Document section section start

Ejiro Maroh, founder of Aidra Health and a Spring 2026 recipient of the Navab Social Impact Fellowship Fund, recently spoke with the Harvard Innovation Labs about his work to transform access to life-saving medical equipment for underserved healthcare facilities across Africa.
What inspired you to start your venture?
It started with a loss that shouldn't have happened. A few years ago, someone very close to me died — not because their condition was untreatable, but because the hospital didn't have the equipment needed at the critical moment.
That experience pulled me into a deeper search for answers. And as I began to dig, I realized this wasn't a one-off tragedy; it was systemic. Across Africa, too many lives are lost because hospitals lack access to the tools needed to deliver care when it matters most.
Aidra Health was born out of that moment. It's deeply personal. It's about making sure fewer families have to ask, "What if the equipment had been available?"
What impact are you hoping to achieve?
We're building toward a future where access to life-saving medical equipment is no longer a matter of luck, geography, or income — but a basic standard of care.
Today, too many hospitals across Africa are forced to operate without the tools they need. The result is devastating: tens of thousands of preventable deaths each year, delayed diagnoses, and families traveling hours — sometimes over 100 kilometers — just to access basic equipment.
In five years, we aim to enable access to critical equipment for over 10,000 underserved healthcare facilities; improve care for millions of patients with the potential to impact over six million lives even at early market penetration; reduce mortality rates by up to 50% in facilities previously without equipment access; and save providers millions in capital costs by eliminating the need for expensive upfront purchases while increasing equipment utilization to 80–90%.
But beyond the metrics, the impact we're chasing is deeply human. It's the pregnant woman who no longer has to undergo risky, makeshift procedures because an ultrasound isn't available. It's the doctor who can finally work with dignity and pride because the right equipment is there to deliver the standard of care they were trained for.
What's the hardest part about building this?

Document section section end
Given data section start

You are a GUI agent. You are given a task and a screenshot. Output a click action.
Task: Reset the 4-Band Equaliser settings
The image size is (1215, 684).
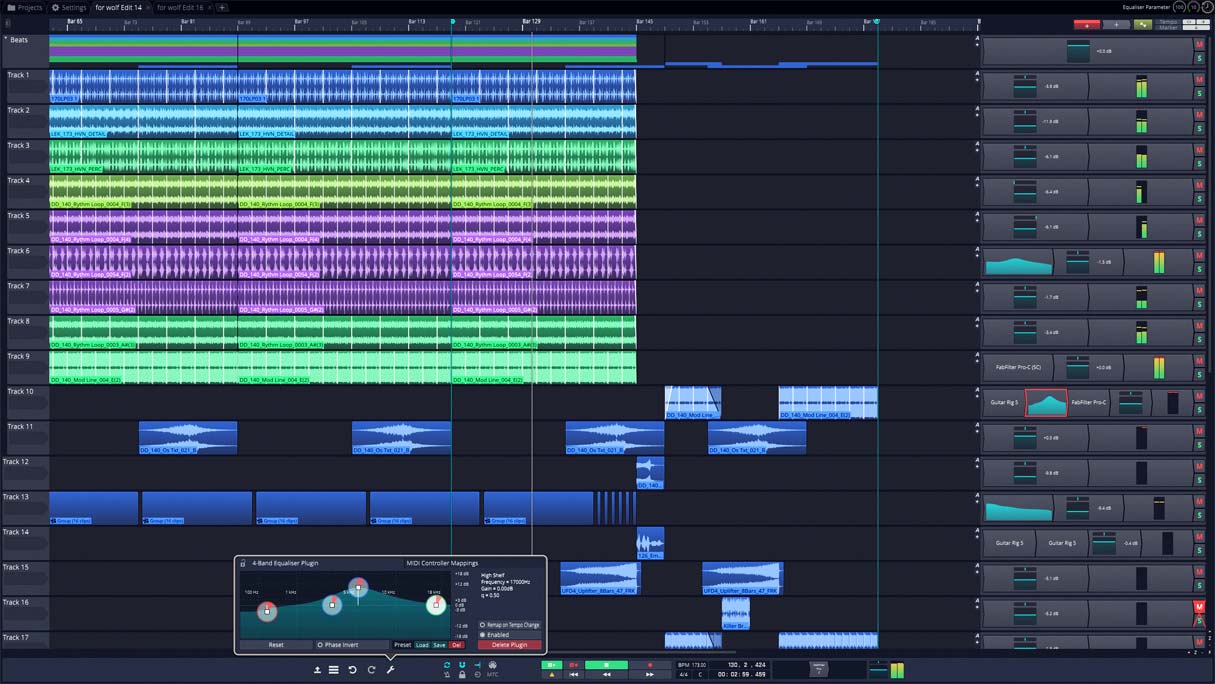point(276,645)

Given data section end

◆ Tasks to perform:
1. In the interview with the Aidra Health founder, what share of equipment utilization does the venture aim to reach?
2. List every goal that the Aidra Health interview sets for the next five years.
3. Continue the Aidra Health interview from its last line.

◆ Written responses:
1. 80–90%

2.
- Enable access to critical equipment for over 10,000 underserved healthcare facilities
- Improve care for millions of patients, with the potential to impact over six million lives even at early market penetration
- Reduce mortality rates by up to 50% in facilities previously without equipment access
- Save providers millions in capital costs by eliminating the need for expensive upfront purchases, while increasing equipment utilization to 80–90%

3.
The hardest part is knowing that the problem you're solving is literally life and death — and still having to move step by step. You feel the urgency. You want to fix everything immediately. But building something sustainable, something that actually works at scale, takes time, trust, and coordination across many players.
So the hardest part is holding that tension: moving fast enough to matter, but carefully enough to build something that truly lasts.
Have you always been involved in this work or did you transition into it?
I transitioned into this work, but in many ways, it feels like everything I've done has been leading here. I originally set out to become a medical doctor, but my path eventually took me into strategy and consulting. Even then, I stayed close to health care — working with organizations in the sector and engaging through volunteer opportunities.
The real turning point, though, was that personal loss. It transformed this from something I understood intellectually into something I felt deeply responsible for. What was once an area of interest became a mission I couldn't ignore.
What's the craziest (or most unexpected) moment so far?
We were sitting with one of our pilot partners in Lagos, having what we thought would be a fairly routine conversation — trying to understand what their pool of underutilized equipment might look like. Going in, we assumed there would be some idle inventory. Maybe a few machines not in regular use.
Then they offered to show us around. As we walked through the facility, they casually opened a door and we stepped into an entire floor filled with medical equipment. Machines lined up, unused. Some had been sitting there for years.
And the craziest part? Just a few kilometers away, we had spoken to clinics that couldn't access even the most basic diagnostic tools. It was a stark reminder of two entirely different realities existing very close to each other — and how we could be the bridge.
What's been one of the coolest moments on your journey?
One of the most powerful moments was our first time witnessing our equipment being used to detect real conditions in patients who otherwise wouldn't have had access. During one of our early pilots, our partners conducted numerous screenings, and we identified conditions that would have gone unnoticed until much later — with far worse outcomes.
Seeing something that started as an idea directly impact people's lives — that's hard to beat.
What lessons have you learned that you’d like to share with other social impact founders?
One of the biggest lessons I've learned is to fall in love with the problem, not the solution. Early on, it's tempting to get attached to your idea. You want to prove it works, defend it, and push it forward. But the reality is, if you're solving a complex, real-world problem, your first solution is almost never the right one.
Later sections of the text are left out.